Location I am considering in Seattle suburbs Reach: Lynwood, Bothell, Mill Creek, Everett Strech: Eastside - Bellevue, Kirkland, Redmond, Sammamish House type: Single family home 3B+/2B+ Purchase horizon: Late 2023 - Early 2024 Details about myself: I am a single male in early 30s. On H1B. No partner for now, but ideally would want to settle down in next 2 years and depending on partner have a kid in next 4-5 years Total Compensation: ~198k Base: 162k Annual Bonus: 16k (10% assumption) Stocks: 20k (includes joining stocks/4 + refresher stocks) Financials: Net worth: ~260k 401k: 60k Investments (Individual Stocks/ETF + ESPP): ~70k (as of date) Checking Accounts: 30k Savings account (HYSA - for part of down payment) ~78k Emergency Fund- 20k No student debt, no car payment, no credit card debt (all credit cards paid fully every month) Expenses (for now): 3k/month For house downpayment (of 20%) would ideally rely on Savings+Checkings+ Majority of stock investments Any advice would be appreciated. Thank you! #mortgage #housing #seattle #tech
What is your level at MS?
$600k would be my limit.
For the debt or for value of the house?
You're not getting anything on the Eastside with those bedroom reqs. 500-600k max, maybe an apartment or townhouse. Interest rates will eat you alive along with HOA fees.

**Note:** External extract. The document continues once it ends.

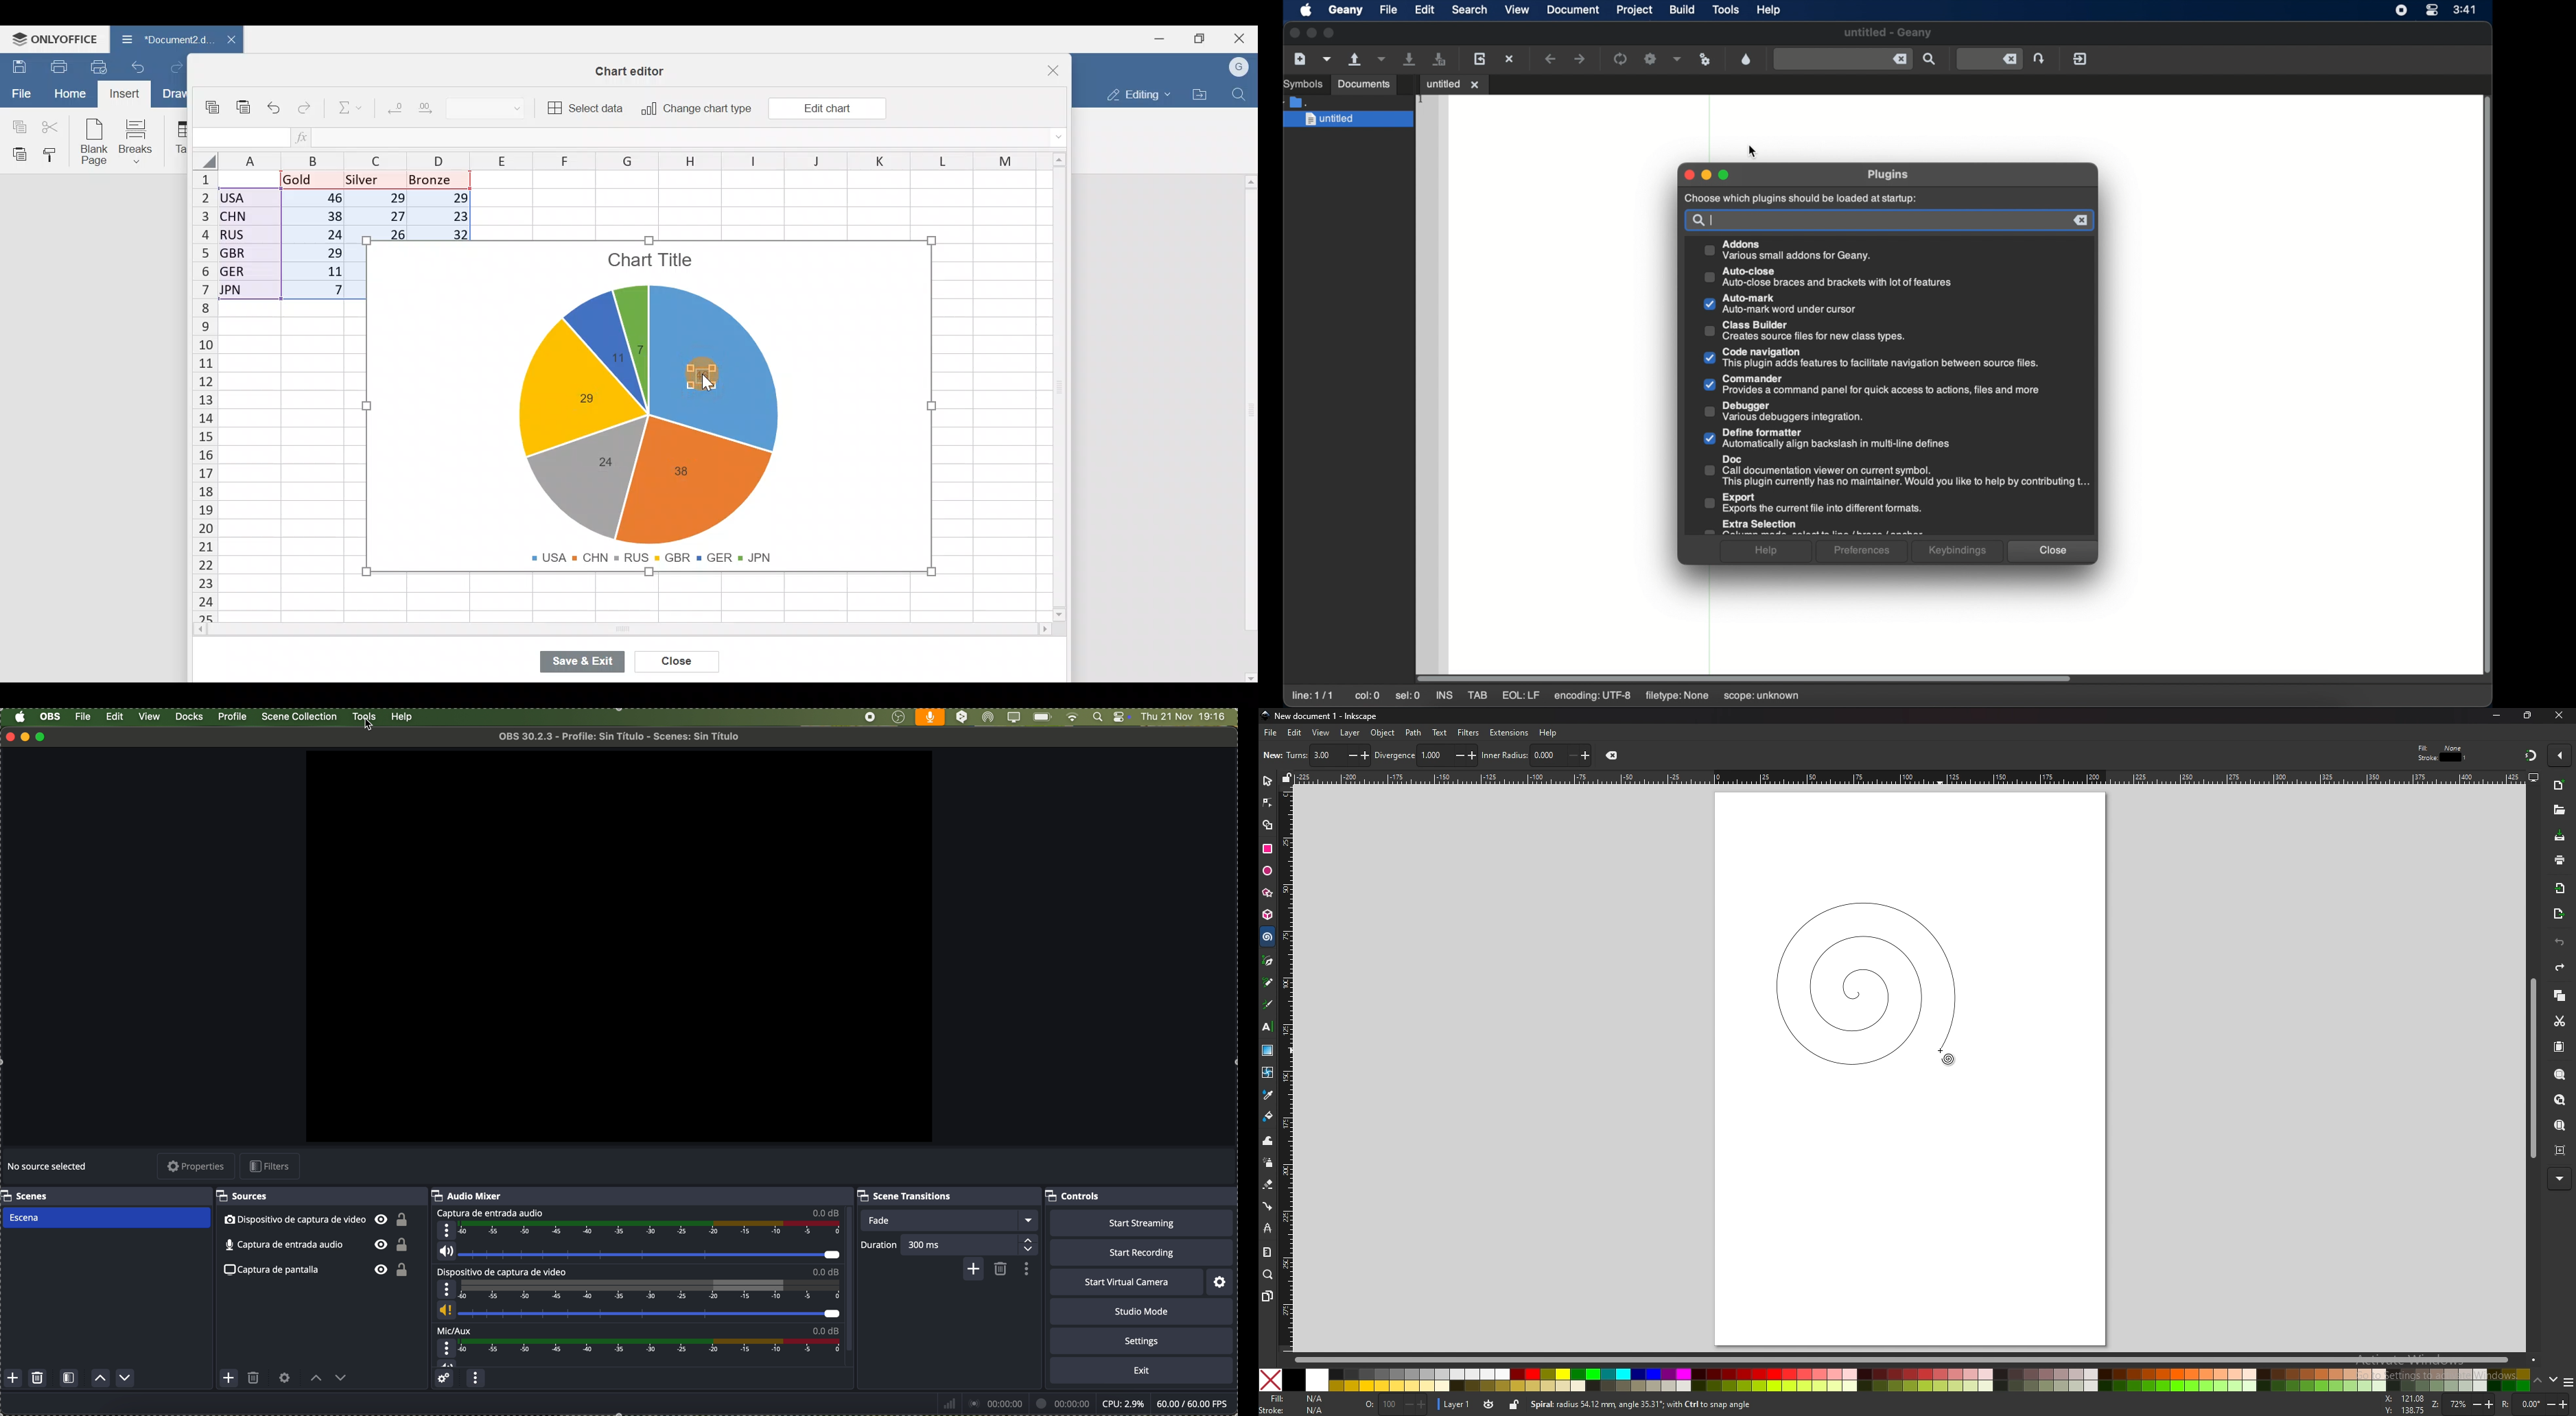 Image resolution: width=2576 pixels, height=1428 pixels. Describe the element at coordinates (26, 1196) in the screenshot. I see `scenes` at that location.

I agree with you. Hence it is under the stretch category wherein i would either have to budge on the type of property or have a really high monthly mortgage. None are ideal in the current scenario.
I would never buy a house if I’m on a non immigrant visa in any country.
That’s almost too far out with interest rates and house inventory changing around to have a real idea of what u can afford
Why guess? Why not to ask a banker/ loan rep? Consider about 1 mil for a decent house for your reach and 1.5-2 for the stretch area
Banks will always try to loan you more money than you can comfortably handle. Pretend you do not have RSUs and borrow way less than what you are pre-approved for.
Banks would always push you to borrow more. My idea for this post is to learn from people's experience to not run into a situation of being house poor. I am already pre-approved and think they might just be pushing that.
400k, however I recommend renting. Buying assumes you’ll be there for 5+ years and given you’re an unmarried H1B it seems like an unwise investment. You’ll do better living cheap and taking income that would have been put into a mortgage into equities/bonds
Get the fuck out of Seattle and move to Bay Area first
It depends on your tolerance, but PITI + HOA should not exceed 25-33% of your pre-tax *cash* HH TC.